O roteiro também merece reconhecimento
no papel de criar esses momentos intimistas e delicados, com diálogos que
poucas vezes tendem para o óbvio e que evitam exposição desnecessária. O
resultado é um filme que soa realista e plausível mesmo com tantos momentos
poéticos e que consegue sugerir diversas camadas aos personagens sem a
necessidade de grandes monólogos. A sutileza e delicadeza das interações às
vezes soa tão genuína que eu acabei me perguntando se não teria sido resultado
de improviso dos atores. Um diálogo em especial onde Casey brinca com Jin pela
maneira como ele pergunta se a mãe dela usava drogas é tão autentico e natural
que eu não consegui acreditar que uma pessoa escreveu aquilo em uma página de
papel consciente da espontaneidade que aquelas palavras teriam. Se esses
momentos tão marcantes são fruto de um roteiro genial ou de liberdade de
improvisação não sabemos, mas o resultado é maravilhoso.

O roteiro é enriquecido mais
ainda pelas excelentes atuações. John Cho e Haley Lu Richardson oferecem
algumas das melhores interpretações das suas carreiras, criando uma relação que
oscila com naturalidade entre a amizade, admiração, insegurança e amor. Os
atores parecem completamente à vontade nas longas sequências de diálogos sem
cortes, conferindo uma química genuína para aquele relacionamento inesperado.
Os dois conseguem deixar transparecer dramas internos tênues através de
pequenos gestos e expressões sutis – especialmente o John Cho – e a jovem
atriz, quando necessário, entrega as poucas cenas dramáticas mais intensas com
a mesma competência. O elenco ainda conta ótimas atuações de Parker Posey como
Eleanor (uma antiga conhecida de Jin), Michelle Forbes como Maria (a mãe de
Casey) e uma participação discreta, mas divertida de Rory Culkin como Gabriel,
um amigo de Casey que trabalha com ela na biblioteca.

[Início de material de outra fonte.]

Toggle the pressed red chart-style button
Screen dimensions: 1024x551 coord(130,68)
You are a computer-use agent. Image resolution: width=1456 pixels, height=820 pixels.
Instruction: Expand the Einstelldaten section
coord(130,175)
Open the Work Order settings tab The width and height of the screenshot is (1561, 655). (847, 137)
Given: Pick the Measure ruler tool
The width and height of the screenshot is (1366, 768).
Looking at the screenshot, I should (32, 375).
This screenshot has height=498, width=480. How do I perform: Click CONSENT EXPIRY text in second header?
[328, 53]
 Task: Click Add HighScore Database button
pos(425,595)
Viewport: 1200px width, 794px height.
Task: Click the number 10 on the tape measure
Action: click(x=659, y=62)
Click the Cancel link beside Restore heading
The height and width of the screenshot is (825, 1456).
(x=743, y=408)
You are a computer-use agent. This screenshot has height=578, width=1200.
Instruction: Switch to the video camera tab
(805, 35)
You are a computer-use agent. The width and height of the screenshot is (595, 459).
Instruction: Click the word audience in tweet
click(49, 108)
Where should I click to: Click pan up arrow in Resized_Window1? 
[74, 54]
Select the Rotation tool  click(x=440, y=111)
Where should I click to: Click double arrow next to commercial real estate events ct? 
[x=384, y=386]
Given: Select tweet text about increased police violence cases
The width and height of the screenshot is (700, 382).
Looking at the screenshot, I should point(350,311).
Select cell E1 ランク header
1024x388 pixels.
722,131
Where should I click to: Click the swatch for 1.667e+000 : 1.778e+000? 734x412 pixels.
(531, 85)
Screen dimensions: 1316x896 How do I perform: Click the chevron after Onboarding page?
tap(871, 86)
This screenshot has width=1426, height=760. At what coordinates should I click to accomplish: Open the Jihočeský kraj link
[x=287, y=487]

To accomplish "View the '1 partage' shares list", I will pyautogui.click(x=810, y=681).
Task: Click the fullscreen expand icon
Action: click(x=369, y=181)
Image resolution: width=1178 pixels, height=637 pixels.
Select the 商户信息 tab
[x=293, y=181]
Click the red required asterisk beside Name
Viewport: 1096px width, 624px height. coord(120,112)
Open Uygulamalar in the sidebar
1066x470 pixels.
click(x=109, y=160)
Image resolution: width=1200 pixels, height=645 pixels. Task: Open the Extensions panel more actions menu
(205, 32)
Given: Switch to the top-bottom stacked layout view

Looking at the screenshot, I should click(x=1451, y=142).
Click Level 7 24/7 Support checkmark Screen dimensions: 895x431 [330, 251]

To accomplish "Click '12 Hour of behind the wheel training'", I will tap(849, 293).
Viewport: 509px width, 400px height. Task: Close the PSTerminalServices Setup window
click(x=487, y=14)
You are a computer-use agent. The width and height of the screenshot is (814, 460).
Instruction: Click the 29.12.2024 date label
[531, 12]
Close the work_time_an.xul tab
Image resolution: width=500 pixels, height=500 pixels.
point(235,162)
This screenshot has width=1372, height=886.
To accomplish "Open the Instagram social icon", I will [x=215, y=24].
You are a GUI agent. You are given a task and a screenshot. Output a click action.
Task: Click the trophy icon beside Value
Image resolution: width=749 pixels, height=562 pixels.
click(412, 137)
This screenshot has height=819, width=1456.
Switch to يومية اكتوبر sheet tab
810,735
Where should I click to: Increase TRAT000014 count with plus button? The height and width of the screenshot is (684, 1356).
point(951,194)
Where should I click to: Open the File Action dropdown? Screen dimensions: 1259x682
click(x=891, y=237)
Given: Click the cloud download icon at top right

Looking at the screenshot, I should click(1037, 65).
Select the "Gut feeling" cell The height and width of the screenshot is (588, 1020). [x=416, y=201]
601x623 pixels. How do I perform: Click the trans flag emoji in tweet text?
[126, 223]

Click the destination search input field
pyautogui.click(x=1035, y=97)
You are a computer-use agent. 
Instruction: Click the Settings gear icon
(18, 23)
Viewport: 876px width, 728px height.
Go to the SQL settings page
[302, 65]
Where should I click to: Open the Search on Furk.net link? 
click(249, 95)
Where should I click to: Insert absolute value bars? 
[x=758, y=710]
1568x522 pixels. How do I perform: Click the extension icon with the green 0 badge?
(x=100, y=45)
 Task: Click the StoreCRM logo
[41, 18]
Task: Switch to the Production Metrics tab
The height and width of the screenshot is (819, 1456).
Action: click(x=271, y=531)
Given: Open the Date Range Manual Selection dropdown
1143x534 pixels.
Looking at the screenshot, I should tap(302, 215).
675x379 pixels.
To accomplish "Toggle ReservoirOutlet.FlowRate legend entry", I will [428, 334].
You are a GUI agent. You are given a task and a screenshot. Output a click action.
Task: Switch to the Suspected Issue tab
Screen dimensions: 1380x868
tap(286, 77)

Columbus é um filme sobre a
relação do ser humano com o espaço. Mas também é um filme sobre família,
liberdade e identidade. É também uma carta de amor escancarada à arquitetura.
Apesar da sua narrativa lenta, por vezes cansativa, é sempre envolvente para
aqueles dispostos a desacelerar e respirar a atmosfera do filme. Como a própria
Casey diz, depois que ela aprendeu sobre a história arquitetônica de Columbus,
parece que ela passou a viver em outro lugar. O relógio “assimétrico, mas
equilibrado” a ponte que é metafórica e literal, são exemplos de construções
humanas que, para além da sua funcionalidade prática, guardam significados mais
profundos para aqueles que param para contempla-las. A história acaba sendo um
convite ao exercício do olhar e da sensibilidade, e em tempos tão velozes e
estressantes, o simples ato de olhar para um prédio com atenção pode ser
libertador. Afinal, apreciar o mundo ao redor pode nos ajudar a discernir as
linhas e formas que desenham nossa própria identidade.